Advanced Inference Options Part 3

In this lesson we examine a common advanced inference scenario: processing input data around a model. When raw input can’t be consumed directly by a model, you need preprocessing (scaling, encoding, feature engineering) before inference — and often post-processing (formatting, thresholding, filtering) after the model returns predictions. Two core questions arise:

Where should preprocessing and post-processing run?
How can you combine those steps into a single inference request?

Amazon SageMaker addresses this with SageMaker Inference Pipelines — a mechanism for chaining multiple containers (preprocess → model → postprocess) so a single real-time inference request flows through them in sequence. Note that a SageMaker inference pipeline is distinct from a SageMaker Pipeline used for training and CI/CD orchestration; the inference pipeline specifically composes multiple containers for one inference request.

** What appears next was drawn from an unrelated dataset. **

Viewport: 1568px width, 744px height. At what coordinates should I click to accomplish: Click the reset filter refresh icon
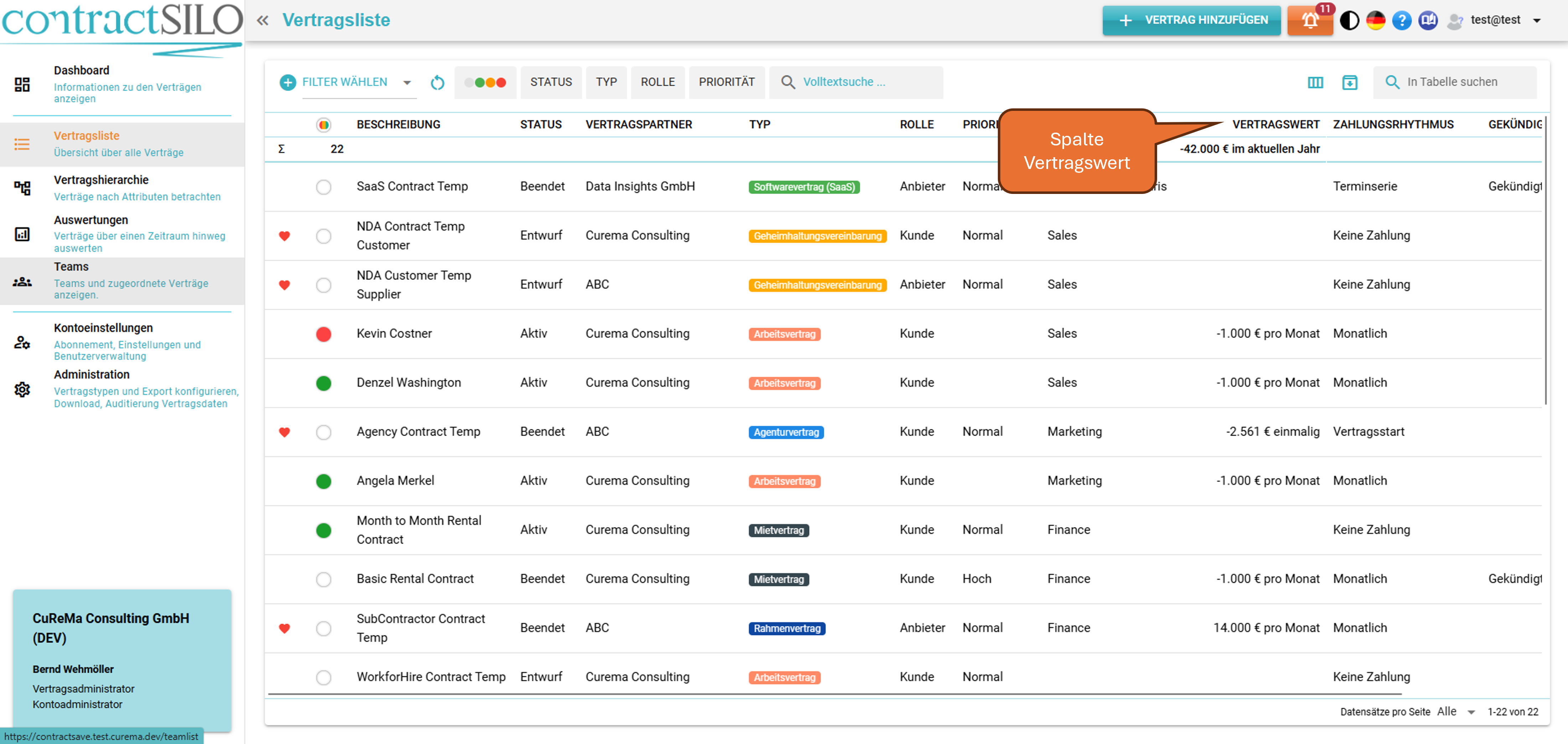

A SageMaker inference pipeline composes a sequence of containers (preprocessing → model → postprocessing) for one real-time request. It is different from a SageMaker Pipeline used to manage training and orchestration workflows.

Conceptual flow

A SageMaker real-time endpoint can host multiple containers on the same instance. You define the execution order so each incoming request is passed through the containers in sequence:

The endpoint receives the inference request and forwards it to the first container (preprocessing).
The preprocessing container transforms the raw input (scaling, encoding, feature generation) and returns transformed data.
The transformed data is passed to the model container, which runs inference and emits predictions.
The model output is forwarded to the postprocessing container, which formats or filters predictions for the client.

This encapsulates the complete inference path — raw input to client-ready output — inside a single real-time request. SageMaker abstracts data transfer between containers, so you can focus on the data-science workflow without managing low-level container plumbing.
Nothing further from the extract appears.